New York schlief tatsächlich niemals.
„Dabei sollen wir schlafen?“, flüsterte ich entsetzt und reichte ihm seine Cola.
„Nein, das geht nicht. Aber die Luft hier drinnen ist schrecklich, und wenn man die Klimaanlage anmacht, kommt die gleiche verbrauchte, muffige Luft heraus, die man im Zimmer schon hat. Nur gekühlt. Wir lassen das jetzt offen, bis wir geduscht haben, und dann machen wir es wieder zu.“
„Einverstanden. Ob das überhaupt schon mal jemand geöffnet hat?“, fragte ich zweifelnd.
„Bestimmt nicht. Der Hebel ließ sich kaum bewegen und quietscht furchtbar.“ Dankbar nahm er seine Dose, öffnete sie und trank sie in fast einem Zug leer.
Er duschte als Erster und kam schnatternd zurück.
„Ruf mal an der Rezeption an. Da kommt nur kaltes Wasser raus.“
Ich wollte zum Telefon greifen, aber eine Idee hielt mich zurück.
„Lass mich mal.“ Er folgte mir murrend ins Bad, zweifelte ich doch die Diagnose eines frischgebackenen Mechanikers an. Ich drehte den Hebel der Dusche nach rechts. Wasser strömte aus dem Duschkopf. Kaltes Wasser.
„Siehst du? Ruf an, es sei denn, du willst auch kalt duschen. So wie ich. Ein ganzer Kerl.“
Ich bewegte den Hebel ein Stück zurück nach links. Das Wasser wurde wärmer. Ich lächelte. Tim schmollte.
„So ein dämliches Prinzip!“ Fröstelnd verließ er das Bad und ich duschte lang und warm mit den herrlich duftenden Shampoos und Duschgelen des Hotels.
Irgendwann morgens gegen halb zehn Ortszeit wachte ich auf und sah zu der großen Fensterfront. Wir lagen unter den Schichten aus Laken und etwas, das wie eine Tagesdecke aussah, aber wohl die Bettdecke war. Wie ich so zum Fenster sah, erschrak ich, denn das nächste Gebäude war nur wenige Meter von unserem entfernt. Es war ein Bürogebäude, in dem nun Menschen an Computern saßen und durch die Gegend liefen.
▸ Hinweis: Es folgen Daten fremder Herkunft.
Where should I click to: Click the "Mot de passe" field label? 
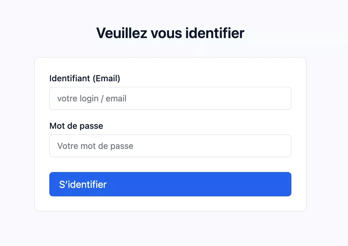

Es war so nahe, dass man wirklich alles gut erkennen konnte. Und unsere Fenster hatten weder Jalousien noch Vorhänge. Wie lange hatten uns die Angestellten da drüben wohl beim Schlafen beobachtet?
Beide hüllten wir uns in Laken und zogen uns im Bad an, denn so exhibitionistisch pflegten wir sonst nicht zu leben.
New York machten wir tagsüber zu Fuß unsicher. Vor allem an den Fußgängerampeln waren wir als Deutsche sofort erkennbar.
Denn wir blieben als einzige stehen, wenn sie „Don`t walk“ anzeigte. Keinem New Yorker wäre es eingefallen, sich von einer Fußgängerampel etwas sagen zu lassen. Sie betraten einfach die Fahrbahn und auch angehupt zu werden, war ihnen völlig gleichgültig.
Gleichgültigkeit wurde hier großgeschrieben. Niemand sah einem anderen ins Gesicht. Es sah sich auch niemand neugierig um, als mitten im Gewühl jemand anfing, eine religiöse Hymne zu singen. Die Gesichter waren abweisend und alle hasteten durch die Gegend. Uniformierte sammelten jeden Zigarettenstummel vom Bürgersteig und alle paar Meter stand ein Baum. So sauber und grün hatte ich mir die Stadt nicht vorgestellt. Dann bogen wir rechts ab und standen auf einmal in einem schmutzigen Slum mit löchrigen Gehwegen und verfallenen Gebäuden.